Task brief> The records, repeated exactly and in full, are the expected answer.

[Stored data]
※ ※ ※

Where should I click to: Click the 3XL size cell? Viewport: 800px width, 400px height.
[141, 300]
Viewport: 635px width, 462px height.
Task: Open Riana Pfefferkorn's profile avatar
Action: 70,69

※ ※ ※

Expected answer>
Where should I click to: Click the 3XL size cell? Viewport: 800px width, 400px height.
[141, 300]
Viewport: 635px width, 462px height.
Task: Open Riana Pfefferkorn's profile avatar
Action: 70,69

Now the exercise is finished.